Within LC method development, method screening (often termed method scouting) constitutes an exploratory stage in which a limited number of experimental runs is used to interrogate a broad conditions space, typically including stationary-phase chemistry, organic modifier selection, aqueous buffer composition (including pH and ionic strength), elution mode (isocratic versus gradient), and, where relevant, column temperature. This is done to identify conditions that yield suitable retention, selectivity, and peak shape for the analytes of interest. In contrast, method optimization involves systematic refinement of a reduced set of parameters about a selected starting condition (for example, gradient profile and slope, mobile-phase pH within an appropriate buffering range, flow rate, and column temperature) to satisfy prespecified performance criteria, including resolution, analysis time, and robustness. Screening is therefore performed first because chromatographic selectivity is frequently governed primarily by the combined choice of stationary phase and mobile-phase system; early identification of an appropriate separation mechanism mitigates the risk of optimizing parameters within an intrinsically unsuitable method space.

Which factors must be investigated and optimized during LC method development, and how do these parameters interact with each other to affect separation performance?
Critical parameters in LC method development include stationary-phase chemistry, mobile-phase composition (nature and proportion of the organic modifier, buffer identity, pH, and ionic strength), flow rate, column temperature, gradient profile, and system pressure. These variables are strongly interdependent and collectively determine chromatographic retention, selectivity, and efficiency. For example, changes in mobile-phase composition or pH directly influence analyte ionization state and solute–stationary phase interactions, thereby altering retention and selectivity, which in turn constrains feasible flow rates, gradient slopes, and temperature settings. Consequently, effective method development requires consideration of both individual parameter effects and their coupled interactions to achieve the desired balance of resolution, analysis time, and robustness.

Compare traditional empirical modeling approaches (like van't Hoff equation and linear solvent strength model) with modern machine learning approaches for retention time prediction. What are the limitations of each?Traditional empirical modeling approaches, such as the linear solvent strength model, provide robust frameworks for theory driven predictions but necessitate initial measurements for model parameter fitting. These methods lack the flexibility required for predicting retention times across diverse conditions and analytes in a de novo manner but can excel at extrapolation once fitted if theoretical assumptions hold. In the case of the linear solvent strength model, a linear relationship between the logarithm of the retention factor and the organic modifier fraction in the mobile phase is assumed, with an analyte specific solvent strength parameter derived empirically from experimentation.

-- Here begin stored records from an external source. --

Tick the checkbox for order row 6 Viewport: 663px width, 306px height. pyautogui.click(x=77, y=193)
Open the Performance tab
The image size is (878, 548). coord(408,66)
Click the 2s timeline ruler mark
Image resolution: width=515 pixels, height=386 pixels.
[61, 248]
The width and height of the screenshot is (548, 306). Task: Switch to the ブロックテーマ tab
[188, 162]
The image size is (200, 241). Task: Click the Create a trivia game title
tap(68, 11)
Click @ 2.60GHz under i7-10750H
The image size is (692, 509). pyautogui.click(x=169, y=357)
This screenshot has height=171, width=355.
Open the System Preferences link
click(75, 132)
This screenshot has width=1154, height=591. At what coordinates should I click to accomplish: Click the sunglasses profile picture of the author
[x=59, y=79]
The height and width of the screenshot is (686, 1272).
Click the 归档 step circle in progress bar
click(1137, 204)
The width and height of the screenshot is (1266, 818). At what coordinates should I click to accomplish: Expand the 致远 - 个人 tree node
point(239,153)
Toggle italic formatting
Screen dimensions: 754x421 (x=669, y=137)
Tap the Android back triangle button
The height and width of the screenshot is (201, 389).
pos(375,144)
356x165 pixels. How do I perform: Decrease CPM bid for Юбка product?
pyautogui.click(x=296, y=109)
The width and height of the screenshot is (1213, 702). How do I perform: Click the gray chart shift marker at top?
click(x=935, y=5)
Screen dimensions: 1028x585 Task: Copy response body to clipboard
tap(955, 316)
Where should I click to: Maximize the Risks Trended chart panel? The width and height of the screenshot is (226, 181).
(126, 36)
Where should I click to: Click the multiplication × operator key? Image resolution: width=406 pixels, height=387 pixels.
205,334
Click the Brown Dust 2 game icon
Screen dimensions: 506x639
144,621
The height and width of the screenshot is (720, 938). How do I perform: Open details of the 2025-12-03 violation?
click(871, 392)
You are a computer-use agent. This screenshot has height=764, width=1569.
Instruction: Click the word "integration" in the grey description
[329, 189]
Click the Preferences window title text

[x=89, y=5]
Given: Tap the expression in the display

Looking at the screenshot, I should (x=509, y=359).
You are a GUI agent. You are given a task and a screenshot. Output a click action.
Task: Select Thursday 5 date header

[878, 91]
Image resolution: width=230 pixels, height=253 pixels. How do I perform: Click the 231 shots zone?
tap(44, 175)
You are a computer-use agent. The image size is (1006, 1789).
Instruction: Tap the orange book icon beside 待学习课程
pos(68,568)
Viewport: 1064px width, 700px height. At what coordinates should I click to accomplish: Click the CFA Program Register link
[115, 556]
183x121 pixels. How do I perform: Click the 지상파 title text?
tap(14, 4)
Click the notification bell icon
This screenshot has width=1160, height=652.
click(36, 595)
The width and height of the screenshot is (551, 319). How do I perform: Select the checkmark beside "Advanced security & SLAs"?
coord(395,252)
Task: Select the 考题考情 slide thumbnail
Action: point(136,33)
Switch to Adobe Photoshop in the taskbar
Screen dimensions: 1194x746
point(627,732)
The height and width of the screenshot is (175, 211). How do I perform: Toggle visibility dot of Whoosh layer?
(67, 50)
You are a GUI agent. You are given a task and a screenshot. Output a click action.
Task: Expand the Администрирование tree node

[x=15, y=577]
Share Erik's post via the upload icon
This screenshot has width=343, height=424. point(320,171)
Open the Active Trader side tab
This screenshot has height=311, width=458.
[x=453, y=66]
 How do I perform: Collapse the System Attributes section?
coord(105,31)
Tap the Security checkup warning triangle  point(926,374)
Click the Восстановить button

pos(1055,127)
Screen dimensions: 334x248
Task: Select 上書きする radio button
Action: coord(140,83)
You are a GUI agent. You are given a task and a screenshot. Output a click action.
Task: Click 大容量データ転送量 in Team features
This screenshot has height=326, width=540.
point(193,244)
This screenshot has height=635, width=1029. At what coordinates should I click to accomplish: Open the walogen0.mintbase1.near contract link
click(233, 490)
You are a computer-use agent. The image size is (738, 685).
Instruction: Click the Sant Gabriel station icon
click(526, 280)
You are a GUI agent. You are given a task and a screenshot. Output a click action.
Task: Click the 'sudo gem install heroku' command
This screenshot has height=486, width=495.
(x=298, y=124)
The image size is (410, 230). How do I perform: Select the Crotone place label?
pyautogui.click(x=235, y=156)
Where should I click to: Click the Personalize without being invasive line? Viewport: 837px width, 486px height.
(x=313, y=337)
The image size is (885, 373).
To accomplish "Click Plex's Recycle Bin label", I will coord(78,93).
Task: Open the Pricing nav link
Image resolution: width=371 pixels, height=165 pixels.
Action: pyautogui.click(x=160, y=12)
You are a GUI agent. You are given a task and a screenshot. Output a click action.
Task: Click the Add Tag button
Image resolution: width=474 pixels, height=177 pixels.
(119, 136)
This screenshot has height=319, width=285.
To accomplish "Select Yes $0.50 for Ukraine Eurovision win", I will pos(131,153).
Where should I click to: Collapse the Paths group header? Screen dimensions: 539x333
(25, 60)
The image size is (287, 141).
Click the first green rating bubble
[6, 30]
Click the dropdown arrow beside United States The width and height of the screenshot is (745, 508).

Unlike traditional empirical modeling methods, contemporary machine learning methodologies can facilitate predictions for previously unseen analytes. However, while these methods can provide great utility, they typically require large, well-curated datasets for effective training and may encounter challenges with generalizability across varying analyte types and chromatographic conditions. Additionally, these models are less interpretable, and often uninterpretable with deep learning, whereby contrast empirical models have physiochemical relationships between analytes and retention made explicit.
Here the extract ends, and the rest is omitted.